[Start of section]
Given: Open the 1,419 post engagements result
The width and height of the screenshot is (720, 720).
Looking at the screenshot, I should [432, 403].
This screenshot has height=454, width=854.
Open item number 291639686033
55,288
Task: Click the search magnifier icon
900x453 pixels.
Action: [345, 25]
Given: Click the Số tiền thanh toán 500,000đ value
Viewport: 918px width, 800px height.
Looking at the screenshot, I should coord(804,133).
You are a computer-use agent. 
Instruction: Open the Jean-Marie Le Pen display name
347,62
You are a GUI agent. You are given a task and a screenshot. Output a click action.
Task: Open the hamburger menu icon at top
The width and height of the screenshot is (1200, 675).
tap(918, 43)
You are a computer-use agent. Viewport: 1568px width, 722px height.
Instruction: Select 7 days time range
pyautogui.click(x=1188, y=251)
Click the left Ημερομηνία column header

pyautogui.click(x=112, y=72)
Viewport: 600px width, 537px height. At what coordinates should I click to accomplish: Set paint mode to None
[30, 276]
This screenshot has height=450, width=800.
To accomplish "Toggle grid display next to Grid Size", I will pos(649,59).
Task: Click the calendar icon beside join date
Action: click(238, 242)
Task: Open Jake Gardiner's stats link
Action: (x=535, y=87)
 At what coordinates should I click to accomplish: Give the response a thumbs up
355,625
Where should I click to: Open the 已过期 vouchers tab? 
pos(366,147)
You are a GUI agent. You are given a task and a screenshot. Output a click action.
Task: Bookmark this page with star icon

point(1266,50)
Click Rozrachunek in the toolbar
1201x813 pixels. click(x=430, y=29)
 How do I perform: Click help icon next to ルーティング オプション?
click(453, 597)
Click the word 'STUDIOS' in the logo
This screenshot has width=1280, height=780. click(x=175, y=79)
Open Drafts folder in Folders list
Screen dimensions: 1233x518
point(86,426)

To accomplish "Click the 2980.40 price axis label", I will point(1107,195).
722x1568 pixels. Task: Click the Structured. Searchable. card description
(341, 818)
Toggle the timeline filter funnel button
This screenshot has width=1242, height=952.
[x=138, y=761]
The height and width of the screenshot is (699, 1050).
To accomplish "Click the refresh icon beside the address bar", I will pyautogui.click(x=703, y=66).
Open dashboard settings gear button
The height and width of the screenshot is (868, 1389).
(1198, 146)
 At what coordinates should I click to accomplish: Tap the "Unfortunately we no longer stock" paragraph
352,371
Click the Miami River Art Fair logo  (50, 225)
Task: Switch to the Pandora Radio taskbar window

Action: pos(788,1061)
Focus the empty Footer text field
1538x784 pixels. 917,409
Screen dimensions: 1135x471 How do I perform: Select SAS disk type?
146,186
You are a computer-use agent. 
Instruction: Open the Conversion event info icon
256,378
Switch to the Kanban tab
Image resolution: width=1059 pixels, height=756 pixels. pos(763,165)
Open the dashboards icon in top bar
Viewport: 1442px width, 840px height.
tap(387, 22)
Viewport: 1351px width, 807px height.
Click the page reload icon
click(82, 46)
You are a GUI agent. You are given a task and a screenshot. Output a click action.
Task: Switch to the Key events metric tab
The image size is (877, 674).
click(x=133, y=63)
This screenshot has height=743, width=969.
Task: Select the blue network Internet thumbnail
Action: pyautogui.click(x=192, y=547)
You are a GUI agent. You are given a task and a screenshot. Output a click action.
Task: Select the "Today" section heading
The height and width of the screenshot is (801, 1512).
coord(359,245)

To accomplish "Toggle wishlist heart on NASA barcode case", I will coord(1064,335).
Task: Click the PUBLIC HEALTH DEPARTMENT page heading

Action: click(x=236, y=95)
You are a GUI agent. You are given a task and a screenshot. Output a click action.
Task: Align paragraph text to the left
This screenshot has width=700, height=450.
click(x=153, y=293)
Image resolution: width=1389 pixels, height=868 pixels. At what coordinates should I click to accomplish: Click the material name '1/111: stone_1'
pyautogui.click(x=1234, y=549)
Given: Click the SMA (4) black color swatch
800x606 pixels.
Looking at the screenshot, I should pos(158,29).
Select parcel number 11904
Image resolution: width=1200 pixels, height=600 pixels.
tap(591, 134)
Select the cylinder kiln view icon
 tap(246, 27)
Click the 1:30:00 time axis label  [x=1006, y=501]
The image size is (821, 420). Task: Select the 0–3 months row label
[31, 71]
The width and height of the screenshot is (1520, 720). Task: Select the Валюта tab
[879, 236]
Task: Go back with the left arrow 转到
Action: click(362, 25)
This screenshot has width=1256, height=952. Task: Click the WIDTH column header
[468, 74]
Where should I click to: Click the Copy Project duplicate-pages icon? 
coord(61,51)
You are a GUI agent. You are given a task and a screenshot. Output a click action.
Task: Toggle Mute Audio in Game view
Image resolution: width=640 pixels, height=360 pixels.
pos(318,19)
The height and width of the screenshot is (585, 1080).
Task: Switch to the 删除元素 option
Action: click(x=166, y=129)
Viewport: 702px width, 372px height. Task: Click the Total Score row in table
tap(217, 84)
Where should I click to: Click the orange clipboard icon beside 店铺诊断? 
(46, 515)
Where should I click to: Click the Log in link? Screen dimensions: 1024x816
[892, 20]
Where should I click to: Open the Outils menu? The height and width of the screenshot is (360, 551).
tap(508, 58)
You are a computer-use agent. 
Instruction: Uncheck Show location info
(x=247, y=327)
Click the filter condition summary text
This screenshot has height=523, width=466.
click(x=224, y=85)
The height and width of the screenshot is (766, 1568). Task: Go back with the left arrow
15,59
[End of section]
**Required work:** Would you please give all of the records again exactly as they stand?

**Your response:**
Given: Open the 1,419 post engagements result
The width and height of the screenshot is (720, 720).
Looking at the screenshot, I should [432, 403].
This screenshot has height=454, width=854.
Open item number 291639686033
55,288
Task: Click the search magnifier icon
900x453 pixels.
Action: [345, 25]
Given: Click the Số tiền thanh toán 500,000đ value
Viewport: 918px width, 800px height.
Looking at the screenshot, I should coord(804,133).
You are a computer-use agent. 
Instruction: Open the Jean-Marie Le Pen display name
347,62
You are a GUI agent. You are given a task and a screenshot. Output a click action.
Task: Open the hamburger menu icon at top
The width and height of the screenshot is (1200, 675).
tap(918, 43)
You are a computer-use agent. Viewport: 1568px width, 722px height.
Instruction: Select 7 days time range
pyautogui.click(x=1188, y=251)
Click the left Ημερομηνία column header

pyautogui.click(x=112, y=72)
Viewport: 600px width, 537px height. At what coordinates should I click to accomplish: Set paint mode to None
[30, 276]
This screenshot has height=450, width=800.
To accomplish "Toggle grid display next to Grid Size", I will pos(649,59).
Task: Click the calendar icon beside join date
Action: click(238, 242)
Task: Open Jake Gardiner's stats link
Action: (x=535, y=87)
 At what coordinates should I click to accomplish: Give the response a thumbs up
355,625
Where should I click to: Open the 已过期 vouchers tab? 
pos(366,147)
You are a GUI agent. You are given a task and a screenshot. Output a click action.
Task: Bookmark this page with star icon

point(1266,50)
Click Rozrachunek in the toolbar
1201x813 pixels. click(x=430, y=29)
 How do I perform: Click help icon next to ルーティング オプション?
click(453, 597)
Click the word 'STUDIOS' in the logo
This screenshot has width=1280, height=780. click(x=175, y=79)
Open Drafts folder in Folders list
Screen dimensions: 1233x518
point(86,426)

To accomplish "Click the 2980.40 price axis label", I will point(1107,195).
722x1568 pixels. Task: Click the Structured. Searchable. card description
(341, 818)
Toggle the timeline filter funnel button
This screenshot has width=1242, height=952.
[x=138, y=761]
The height and width of the screenshot is (699, 1050).
To accomplish "Click the refresh icon beside the address bar", I will pyautogui.click(x=703, y=66).
Open dashboard settings gear button
The height and width of the screenshot is (868, 1389).
(1198, 146)
 At what coordinates should I click to accomplish: Tap the "Unfortunately we no longer stock" paragraph
352,371
Click the Miami River Art Fair logo  (50, 225)
Task: Switch to the Pandora Radio taskbar window

Action: pos(788,1061)
Focus the empty Footer text field
1538x784 pixels. 917,409
Screen dimensions: 1135x471 How do I perform: Select SAS disk type?
146,186
You are a computer-use agent. 
Instruction: Open the Conversion event info icon
256,378
Switch to the Kanban tab
Image resolution: width=1059 pixels, height=756 pixels. pos(763,165)
Open the dashboards icon in top bar
Viewport: 1442px width, 840px height.
tap(387, 22)
Viewport: 1351px width, 807px height.
Click the page reload icon
click(82, 46)
You are a GUI agent. You are given a task and a screenshot. Output a click action.
Task: Switch to the Key events metric tab
The image size is (877, 674).
click(x=133, y=63)
This screenshot has height=743, width=969.
Task: Select the blue network Internet thumbnail
Action: pyautogui.click(x=192, y=547)
You are a GUI agent. You are given a task and a screenshot. Output a click action.
Task: Select the "Today" section heading
The height and width of the screenshot is (801, 1512).
coord(359,245)

To accomplish "Toggle wishlist heart on NASA barcode case", I will coord(1064,335).
Task: Click the PUBLIC HEALTH DEPARTMENT page heading

Action: click(x=236, y=95)
You are a GUI agent. You are given a task and a screenshot. Output a click action.
Task: Align paragraph text to the left
This screenshot has width=700, height=450.
click(x=153, y=293)
Image resolution: width=1389 pixels, height=868 pixels. At what coordinates should I click to accomplish: Click the material name '1/111: stone_1'
pyautogui.click(x=1234, y=549)
Given: Click the SMA (4) black color swatch
800x606 pixels.
Looking at the screenshot, I should pos(158,29).
Select parcel number 11904
Image resolution: width=1200 pixels, height=600 pixels.
tap(591, 134)
Select the cylinder kiln view icon
 tap(246, 27)
Click the 1:30:00 time axis label  [x=1006, y=501]
The image size is (821, 420). Task: Select the 0–3 months row label
[31, 71]
The width and height of the screenshot is (1520, 720). Task: Select the Валюта tab
[879, 236]
Task: Go back with the left arrow 转到
Action: click(362, 25)
This screenshot has width=1256, height=952. Task: Click the WIDTH column header
[468, 74]
Where should I click to: Click the Copy Project duplicate-pages icon? 
coord(61,51)
You are a GUI agent. You are given a task and a screenshot. Output a click action.
Task: Toggle Mute Audio in Game view
Image resolution: width=640 pixels, height=360 pixels.
pos(318,19)
The height and width of the screenshot is (585, 1080).
Task: Switch to the 删除元素 option
Action: click(x=166, y=129)
Viewport: 702px width, 372px height. Task: Click the Total Score row in table
tap(217, 84)
Where should I click to: Click the orange clipboard icon beside 店铺诊断? 
(46, 515)
Where should I click to: Click the Log in link? Screen dimensions: 1024x816
[892, 20]
Where should I click to: Open the Outils menu? The height and width of the screenshot is (360, 551).
tap(508, 58)
You are a computer-use agent. 
Instruction: Uncheck Show location info
(x=247, y=327)
Click the filter condition summary text
This screenshot has height=523, width=466.
click(x=224, y=85)
The height and width of the screenshot is (766, 1568). Task: Go back with the left arrow
15,59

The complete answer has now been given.